This international group exhibition explored the ways in which young artists, many of whom were showing their work in the UK for the first time, were reinterpreting the classical subject of nature in art.
Featured artists: Rachel Berwick (US), Michel Blazy (France), Mat Collishaw (UK), Olafur Eliasson (Denmark), Cerith Wyn Evans (UK), Tom Friedman (US), Anya Gallaccio (UK), Rodney Graham (Canada), Henrik Håkansson (Sweden), Tim Hawkinson (US), Nina Katchadourian (US), Tony Matelli (US), Roxy Paine (US), Yoshihiro Suda (Japan) and Yutaka Sone (Japan).

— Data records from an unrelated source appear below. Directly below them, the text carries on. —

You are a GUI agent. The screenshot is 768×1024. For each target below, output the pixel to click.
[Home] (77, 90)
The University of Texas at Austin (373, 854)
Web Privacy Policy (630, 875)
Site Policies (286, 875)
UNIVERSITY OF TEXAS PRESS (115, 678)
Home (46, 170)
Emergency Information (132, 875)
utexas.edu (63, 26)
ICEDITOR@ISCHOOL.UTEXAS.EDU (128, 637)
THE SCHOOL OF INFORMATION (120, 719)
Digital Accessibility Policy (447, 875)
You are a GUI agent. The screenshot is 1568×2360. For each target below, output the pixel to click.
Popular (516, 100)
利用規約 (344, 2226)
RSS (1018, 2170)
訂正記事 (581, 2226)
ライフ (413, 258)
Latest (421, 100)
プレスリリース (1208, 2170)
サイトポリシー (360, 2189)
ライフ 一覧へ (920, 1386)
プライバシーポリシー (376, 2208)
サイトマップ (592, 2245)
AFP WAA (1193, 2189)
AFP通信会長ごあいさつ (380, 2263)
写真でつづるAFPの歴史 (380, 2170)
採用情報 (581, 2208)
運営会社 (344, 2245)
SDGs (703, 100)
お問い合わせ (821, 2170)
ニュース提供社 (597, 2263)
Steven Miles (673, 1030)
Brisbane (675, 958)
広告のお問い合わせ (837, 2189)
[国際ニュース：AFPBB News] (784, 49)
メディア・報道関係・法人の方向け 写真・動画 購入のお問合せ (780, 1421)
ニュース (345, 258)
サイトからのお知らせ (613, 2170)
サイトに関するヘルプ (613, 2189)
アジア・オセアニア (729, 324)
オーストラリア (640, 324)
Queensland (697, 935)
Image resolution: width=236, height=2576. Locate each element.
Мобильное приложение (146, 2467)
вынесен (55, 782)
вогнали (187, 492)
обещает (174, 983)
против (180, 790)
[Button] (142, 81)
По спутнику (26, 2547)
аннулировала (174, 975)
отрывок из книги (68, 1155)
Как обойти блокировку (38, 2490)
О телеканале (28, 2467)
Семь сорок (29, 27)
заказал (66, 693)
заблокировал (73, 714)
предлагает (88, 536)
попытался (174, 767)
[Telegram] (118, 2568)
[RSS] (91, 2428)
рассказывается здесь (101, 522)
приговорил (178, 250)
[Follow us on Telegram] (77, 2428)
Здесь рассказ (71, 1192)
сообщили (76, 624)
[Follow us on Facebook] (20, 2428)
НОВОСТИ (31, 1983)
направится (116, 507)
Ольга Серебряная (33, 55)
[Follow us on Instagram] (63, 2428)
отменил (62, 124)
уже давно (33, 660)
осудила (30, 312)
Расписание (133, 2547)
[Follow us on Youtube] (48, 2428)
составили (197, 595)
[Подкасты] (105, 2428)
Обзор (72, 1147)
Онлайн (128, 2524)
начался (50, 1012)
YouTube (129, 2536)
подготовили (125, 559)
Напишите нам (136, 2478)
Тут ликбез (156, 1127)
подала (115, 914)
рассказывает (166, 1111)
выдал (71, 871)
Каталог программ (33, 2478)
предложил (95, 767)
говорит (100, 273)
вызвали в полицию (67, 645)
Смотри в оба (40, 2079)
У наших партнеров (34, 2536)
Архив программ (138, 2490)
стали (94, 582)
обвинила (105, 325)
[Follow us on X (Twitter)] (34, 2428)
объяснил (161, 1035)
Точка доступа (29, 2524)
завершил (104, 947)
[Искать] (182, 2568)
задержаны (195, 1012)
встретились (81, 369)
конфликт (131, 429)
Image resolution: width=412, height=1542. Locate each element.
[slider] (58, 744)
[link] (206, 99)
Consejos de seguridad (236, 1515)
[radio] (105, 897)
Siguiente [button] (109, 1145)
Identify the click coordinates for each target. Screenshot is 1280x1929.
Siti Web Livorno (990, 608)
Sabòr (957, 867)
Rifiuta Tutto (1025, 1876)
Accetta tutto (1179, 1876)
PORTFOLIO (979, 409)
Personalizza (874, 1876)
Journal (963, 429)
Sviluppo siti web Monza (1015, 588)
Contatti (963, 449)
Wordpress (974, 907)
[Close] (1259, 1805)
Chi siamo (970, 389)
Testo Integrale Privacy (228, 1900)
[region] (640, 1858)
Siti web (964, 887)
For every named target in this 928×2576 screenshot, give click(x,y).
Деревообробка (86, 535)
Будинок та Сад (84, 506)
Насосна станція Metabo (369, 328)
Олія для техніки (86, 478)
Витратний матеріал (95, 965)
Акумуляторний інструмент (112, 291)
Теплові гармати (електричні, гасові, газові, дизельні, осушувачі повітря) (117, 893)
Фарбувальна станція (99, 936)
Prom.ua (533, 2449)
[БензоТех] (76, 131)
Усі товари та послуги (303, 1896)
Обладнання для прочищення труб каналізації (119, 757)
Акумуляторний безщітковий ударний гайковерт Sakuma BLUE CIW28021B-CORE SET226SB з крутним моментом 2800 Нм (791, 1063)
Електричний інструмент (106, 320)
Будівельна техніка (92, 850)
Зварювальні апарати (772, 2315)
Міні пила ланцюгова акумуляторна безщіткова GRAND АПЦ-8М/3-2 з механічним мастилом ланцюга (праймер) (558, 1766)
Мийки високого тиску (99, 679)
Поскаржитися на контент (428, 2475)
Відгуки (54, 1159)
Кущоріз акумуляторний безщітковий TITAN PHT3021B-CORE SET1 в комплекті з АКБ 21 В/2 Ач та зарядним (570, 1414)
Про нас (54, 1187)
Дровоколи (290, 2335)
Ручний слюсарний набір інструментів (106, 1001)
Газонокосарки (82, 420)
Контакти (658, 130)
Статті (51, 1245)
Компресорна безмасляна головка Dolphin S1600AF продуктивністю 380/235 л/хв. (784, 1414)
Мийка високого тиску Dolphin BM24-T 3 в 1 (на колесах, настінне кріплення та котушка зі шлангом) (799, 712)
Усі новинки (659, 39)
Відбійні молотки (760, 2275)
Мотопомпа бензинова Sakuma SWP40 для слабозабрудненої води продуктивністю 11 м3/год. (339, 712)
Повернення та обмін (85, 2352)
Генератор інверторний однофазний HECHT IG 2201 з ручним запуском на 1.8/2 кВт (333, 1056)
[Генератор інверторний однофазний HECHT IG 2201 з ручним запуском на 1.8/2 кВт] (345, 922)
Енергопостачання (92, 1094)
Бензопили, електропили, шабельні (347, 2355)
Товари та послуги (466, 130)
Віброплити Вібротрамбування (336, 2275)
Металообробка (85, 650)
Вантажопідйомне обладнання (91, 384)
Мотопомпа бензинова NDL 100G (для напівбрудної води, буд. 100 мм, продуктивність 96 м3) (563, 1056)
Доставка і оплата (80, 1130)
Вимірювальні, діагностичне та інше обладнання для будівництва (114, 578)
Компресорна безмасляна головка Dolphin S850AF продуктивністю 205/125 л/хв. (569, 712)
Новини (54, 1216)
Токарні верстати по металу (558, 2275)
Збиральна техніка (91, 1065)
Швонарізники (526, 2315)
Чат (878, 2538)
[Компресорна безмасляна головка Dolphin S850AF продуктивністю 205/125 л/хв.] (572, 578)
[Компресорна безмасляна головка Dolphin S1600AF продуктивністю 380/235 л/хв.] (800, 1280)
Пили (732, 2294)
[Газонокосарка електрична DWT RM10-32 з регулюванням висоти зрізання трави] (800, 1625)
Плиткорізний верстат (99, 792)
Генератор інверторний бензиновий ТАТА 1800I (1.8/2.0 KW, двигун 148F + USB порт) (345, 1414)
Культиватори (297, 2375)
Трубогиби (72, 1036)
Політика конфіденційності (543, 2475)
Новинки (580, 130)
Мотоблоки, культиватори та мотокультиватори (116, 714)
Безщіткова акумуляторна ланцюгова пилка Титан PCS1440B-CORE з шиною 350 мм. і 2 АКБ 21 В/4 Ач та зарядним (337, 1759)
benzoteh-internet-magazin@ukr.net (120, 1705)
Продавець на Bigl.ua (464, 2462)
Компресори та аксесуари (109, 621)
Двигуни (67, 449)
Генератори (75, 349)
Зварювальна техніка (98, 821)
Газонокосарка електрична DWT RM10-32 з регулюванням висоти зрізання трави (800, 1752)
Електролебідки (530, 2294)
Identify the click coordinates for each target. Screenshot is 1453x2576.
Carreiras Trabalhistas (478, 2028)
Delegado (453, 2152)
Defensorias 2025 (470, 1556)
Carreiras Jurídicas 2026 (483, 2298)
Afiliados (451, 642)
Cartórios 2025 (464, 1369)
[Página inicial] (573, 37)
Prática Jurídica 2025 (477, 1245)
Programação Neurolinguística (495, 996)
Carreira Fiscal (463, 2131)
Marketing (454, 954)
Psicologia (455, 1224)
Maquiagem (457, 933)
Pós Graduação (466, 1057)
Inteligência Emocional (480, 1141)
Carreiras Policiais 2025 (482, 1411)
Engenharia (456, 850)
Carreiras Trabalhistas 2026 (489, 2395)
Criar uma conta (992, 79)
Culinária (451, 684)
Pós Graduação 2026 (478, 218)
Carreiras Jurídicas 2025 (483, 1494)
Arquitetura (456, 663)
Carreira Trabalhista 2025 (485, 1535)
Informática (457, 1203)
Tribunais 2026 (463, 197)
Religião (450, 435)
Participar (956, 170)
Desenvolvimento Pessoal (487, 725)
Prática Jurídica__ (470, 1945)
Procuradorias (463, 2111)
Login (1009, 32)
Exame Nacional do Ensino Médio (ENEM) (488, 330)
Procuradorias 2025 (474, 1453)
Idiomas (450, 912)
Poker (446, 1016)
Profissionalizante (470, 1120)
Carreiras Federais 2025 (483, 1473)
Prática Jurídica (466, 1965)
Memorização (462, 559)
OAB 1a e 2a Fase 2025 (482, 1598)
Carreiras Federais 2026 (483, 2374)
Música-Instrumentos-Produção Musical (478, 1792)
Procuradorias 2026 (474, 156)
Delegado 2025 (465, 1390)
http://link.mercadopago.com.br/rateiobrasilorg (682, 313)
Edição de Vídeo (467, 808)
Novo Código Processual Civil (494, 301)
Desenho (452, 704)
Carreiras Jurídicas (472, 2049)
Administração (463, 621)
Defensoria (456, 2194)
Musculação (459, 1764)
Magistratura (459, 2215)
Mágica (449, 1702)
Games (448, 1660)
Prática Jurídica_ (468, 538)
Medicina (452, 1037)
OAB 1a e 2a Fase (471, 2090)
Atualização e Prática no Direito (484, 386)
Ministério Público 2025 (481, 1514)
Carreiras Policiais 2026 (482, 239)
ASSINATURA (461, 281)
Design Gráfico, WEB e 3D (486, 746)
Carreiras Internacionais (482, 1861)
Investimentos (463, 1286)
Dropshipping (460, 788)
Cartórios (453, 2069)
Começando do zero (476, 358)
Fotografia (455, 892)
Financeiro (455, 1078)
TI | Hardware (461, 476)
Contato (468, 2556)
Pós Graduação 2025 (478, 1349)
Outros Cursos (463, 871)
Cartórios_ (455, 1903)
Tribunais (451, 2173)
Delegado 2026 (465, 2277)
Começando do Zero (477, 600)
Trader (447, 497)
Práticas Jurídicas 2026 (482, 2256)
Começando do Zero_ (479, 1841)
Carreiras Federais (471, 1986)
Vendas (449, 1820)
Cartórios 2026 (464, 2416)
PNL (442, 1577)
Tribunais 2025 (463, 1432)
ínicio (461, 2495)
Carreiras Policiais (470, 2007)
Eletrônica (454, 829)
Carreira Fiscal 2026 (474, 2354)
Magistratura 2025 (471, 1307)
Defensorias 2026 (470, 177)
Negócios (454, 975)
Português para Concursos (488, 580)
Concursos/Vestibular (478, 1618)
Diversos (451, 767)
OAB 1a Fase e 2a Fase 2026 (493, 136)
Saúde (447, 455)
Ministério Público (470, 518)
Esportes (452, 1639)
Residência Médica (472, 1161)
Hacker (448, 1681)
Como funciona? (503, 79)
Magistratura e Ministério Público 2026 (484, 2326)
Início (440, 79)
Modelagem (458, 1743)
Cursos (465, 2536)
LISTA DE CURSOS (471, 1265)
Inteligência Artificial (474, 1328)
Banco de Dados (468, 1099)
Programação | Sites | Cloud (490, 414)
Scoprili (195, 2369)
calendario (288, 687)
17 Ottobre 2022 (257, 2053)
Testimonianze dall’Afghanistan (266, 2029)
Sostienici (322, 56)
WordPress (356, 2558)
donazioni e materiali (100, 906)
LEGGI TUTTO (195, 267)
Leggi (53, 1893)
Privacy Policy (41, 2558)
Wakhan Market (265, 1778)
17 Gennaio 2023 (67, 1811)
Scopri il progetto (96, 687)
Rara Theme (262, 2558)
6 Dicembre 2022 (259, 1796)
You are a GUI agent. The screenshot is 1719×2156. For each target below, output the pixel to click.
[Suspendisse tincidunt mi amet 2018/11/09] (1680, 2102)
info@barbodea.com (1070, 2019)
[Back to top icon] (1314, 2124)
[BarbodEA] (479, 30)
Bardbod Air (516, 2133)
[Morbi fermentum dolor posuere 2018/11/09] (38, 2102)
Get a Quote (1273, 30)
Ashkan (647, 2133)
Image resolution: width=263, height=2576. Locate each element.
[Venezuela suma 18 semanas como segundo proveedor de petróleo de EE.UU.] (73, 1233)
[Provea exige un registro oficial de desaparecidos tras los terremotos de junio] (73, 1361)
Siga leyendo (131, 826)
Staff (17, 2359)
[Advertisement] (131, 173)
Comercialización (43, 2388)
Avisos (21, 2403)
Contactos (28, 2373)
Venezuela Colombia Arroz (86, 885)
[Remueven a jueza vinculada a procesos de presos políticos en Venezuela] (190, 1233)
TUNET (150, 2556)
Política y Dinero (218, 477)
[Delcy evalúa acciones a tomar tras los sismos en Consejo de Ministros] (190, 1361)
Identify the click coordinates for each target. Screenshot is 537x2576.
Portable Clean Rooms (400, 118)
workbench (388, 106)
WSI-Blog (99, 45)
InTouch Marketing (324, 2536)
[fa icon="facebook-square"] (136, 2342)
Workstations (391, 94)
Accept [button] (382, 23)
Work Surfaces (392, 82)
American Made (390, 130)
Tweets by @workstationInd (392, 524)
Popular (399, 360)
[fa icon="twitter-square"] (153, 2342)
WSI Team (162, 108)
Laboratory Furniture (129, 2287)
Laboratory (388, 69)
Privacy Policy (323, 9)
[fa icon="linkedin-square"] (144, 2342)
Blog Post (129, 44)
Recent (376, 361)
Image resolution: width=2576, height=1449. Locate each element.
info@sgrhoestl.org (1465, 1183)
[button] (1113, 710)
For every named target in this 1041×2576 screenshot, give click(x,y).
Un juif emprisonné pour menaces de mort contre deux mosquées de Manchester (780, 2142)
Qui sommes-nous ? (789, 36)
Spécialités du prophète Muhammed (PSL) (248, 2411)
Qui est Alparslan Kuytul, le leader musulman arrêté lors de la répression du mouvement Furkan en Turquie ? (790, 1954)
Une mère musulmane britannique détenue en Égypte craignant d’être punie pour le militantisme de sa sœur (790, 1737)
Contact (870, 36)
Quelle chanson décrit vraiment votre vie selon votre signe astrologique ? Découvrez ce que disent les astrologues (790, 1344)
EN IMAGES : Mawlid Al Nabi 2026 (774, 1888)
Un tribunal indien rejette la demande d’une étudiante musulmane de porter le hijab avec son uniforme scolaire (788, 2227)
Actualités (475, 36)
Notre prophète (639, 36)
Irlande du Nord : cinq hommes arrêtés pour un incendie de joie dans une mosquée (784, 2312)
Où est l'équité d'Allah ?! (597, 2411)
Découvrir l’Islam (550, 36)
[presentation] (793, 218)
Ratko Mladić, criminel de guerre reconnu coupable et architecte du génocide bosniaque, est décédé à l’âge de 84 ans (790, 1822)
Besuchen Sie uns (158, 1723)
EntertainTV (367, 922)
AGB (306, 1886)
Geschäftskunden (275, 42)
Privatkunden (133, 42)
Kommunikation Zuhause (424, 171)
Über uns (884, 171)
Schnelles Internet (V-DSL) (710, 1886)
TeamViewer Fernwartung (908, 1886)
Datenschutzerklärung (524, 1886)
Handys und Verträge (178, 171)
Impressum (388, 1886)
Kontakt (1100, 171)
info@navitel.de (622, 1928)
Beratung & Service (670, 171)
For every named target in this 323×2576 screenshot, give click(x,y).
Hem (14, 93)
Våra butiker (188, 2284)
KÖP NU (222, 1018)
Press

The natural world is often seen to exist behind glass – whether through the screen of the television, a computer monitor, the car windshield or the museum display case. This constant mediation can be described as a kind of ‘greenhouse effect’ a closing off of nature beneath a bell jar. For the artists in this exhibition, many of whom live in cities, the most ordinary aspects of the natural world have become curious and exotic. The subject of their works is seemingly mundane – a delicate spider’s web, life-like weeds or even a simple house fly. However, they are not primarily interested in generating a sense of awe of the natural world, but in playing with the clichés and conventions of how we think about nature and culture.
Visitors to the exhibition encountered a rain shower (Eliasson), a field of wild mushrooms (Paine), jungle parrots speaking the extinct language of the May-por-e tribe (Berwick), and an upside-down jungle, in what seemed like a greenhouse gone awry, a topsy-turvy reflection of the manicured park of Kensington Gardens outside the Serpentine’s windows. But the viewer could never be fully certain whether what they saw was ‘real’ or artificial. In this way, The Greenhouse Effect playfully asked us to reconsider our relationship to representations of nature, whether in works of art or in the manufactured natural environments in which we live.
An additional component of the exhibition took place at The Natural History Museum with a newly commissioned work by Henrik Håkansson using the Museum’s Wildlife Garden. This partnership coincided with the conference Nature’s Treasure Houses organised by The Natural History Museum for the new Millennium in which specialists across disciplines considered the interconnection between the arts, sciences and humanities.
The Greenhouse Effect was co-curated by Lisa Corrin and Ralph Rugoff.